Monza di nuovo al centro della diatriba ideologica per la conferenza organizzata il 19 gennaio alle 21 in Sala Maddalena dall’associazione Carcano 91 e Ordine Futuro con lo scrittore e storico Norberto Bergna e Gianfranco Stella quest’ultimo autore del libro “I grandi killer della Liberazione – Saggio storico sulle atrocità partigiane”.

All’indomani dell’annuncio dell’evento è subito montata l’indignazione della delegazione locale di Anpi e Aned che hanno chiesto all’amministrazione la revoca della concessione della sala.

Un convegno che si preannuncia particolarmente caldo organizzato da Carcano 91 (associazione storico-culturale vicina a Forza Nuova) e da Ordine Futuro (sito Internet che condivide e divulga le idee di Forza Nuova) e soprattutto con ospite un autore tutt’altro che gradito dall’Associazione nazionale partigiani d’Italia.

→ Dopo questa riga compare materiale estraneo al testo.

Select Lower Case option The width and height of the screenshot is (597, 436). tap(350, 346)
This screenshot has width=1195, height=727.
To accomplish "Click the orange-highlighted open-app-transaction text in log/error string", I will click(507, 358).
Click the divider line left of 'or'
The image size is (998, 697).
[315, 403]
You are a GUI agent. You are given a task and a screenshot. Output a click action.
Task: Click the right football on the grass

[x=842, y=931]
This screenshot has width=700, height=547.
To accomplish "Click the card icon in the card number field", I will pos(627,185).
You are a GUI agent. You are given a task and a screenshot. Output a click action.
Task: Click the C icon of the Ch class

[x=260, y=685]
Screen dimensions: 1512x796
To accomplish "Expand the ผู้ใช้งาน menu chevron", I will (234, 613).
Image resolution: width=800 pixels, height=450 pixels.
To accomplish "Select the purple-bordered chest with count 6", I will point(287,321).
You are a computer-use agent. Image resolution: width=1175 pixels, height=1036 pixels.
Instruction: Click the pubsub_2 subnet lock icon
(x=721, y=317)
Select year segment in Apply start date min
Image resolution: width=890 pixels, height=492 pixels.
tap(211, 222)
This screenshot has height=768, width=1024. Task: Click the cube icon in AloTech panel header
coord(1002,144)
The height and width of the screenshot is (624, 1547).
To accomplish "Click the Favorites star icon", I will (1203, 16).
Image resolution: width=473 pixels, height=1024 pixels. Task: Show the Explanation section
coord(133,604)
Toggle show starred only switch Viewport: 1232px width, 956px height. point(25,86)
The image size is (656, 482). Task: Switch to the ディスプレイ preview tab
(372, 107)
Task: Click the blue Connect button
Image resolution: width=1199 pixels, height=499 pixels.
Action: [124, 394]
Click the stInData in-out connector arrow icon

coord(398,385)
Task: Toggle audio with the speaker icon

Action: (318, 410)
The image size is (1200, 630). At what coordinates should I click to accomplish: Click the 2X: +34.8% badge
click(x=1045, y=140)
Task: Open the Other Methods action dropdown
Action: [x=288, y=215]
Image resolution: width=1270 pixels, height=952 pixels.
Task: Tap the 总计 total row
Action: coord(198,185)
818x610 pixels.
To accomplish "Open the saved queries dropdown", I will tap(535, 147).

Gianfranco Stella ha scritto otto libri sulla resistenza e in quello che sarà presentato a Monza, come si legge sul profilo facebook di Carcano 91,  c’è una “selezione delle più efferate azioni partigiane, molte delle quali mai conosciute. Unico libro”revisionista” nel quale non appaiono foto di fascisti, ma un centinaio di foto di partigiani responsabili di numerose soppressioni”.

Ma Anpi e Aned insorgono, annunciando per il 19 gennaio dalle 18 alle 23 un presidio antifascista in piazza Centemero Paleari (a un centinaio di metri dalla sala cittadina dove si svolgerà la conferenza).  “Denunciamo con forza il tentativo di infangare la memoria partigiana da parte dell’autore e degli organizzatori della serata – si legge nel comunicato stampa congiunto di Anpi e Aned – e allo stesso tempo la scelta da parte dell’amministrazione comunale di permettere che ciò avvenga in una sala pubblica. La storia della nostra città, dei partigiani, delle partigiane, degli antifascisti e dei deportati che hanno combattuto contro il nazifascismo non possono lasciar spazio ad alcun tipo di operazione revisionista”.

Ricordando che Stella nel 2017 è stato condannato dal Tribunale di Ravenna a risarcire Carlo Boldrini per aver diffamato nel libro il padre Arrigo.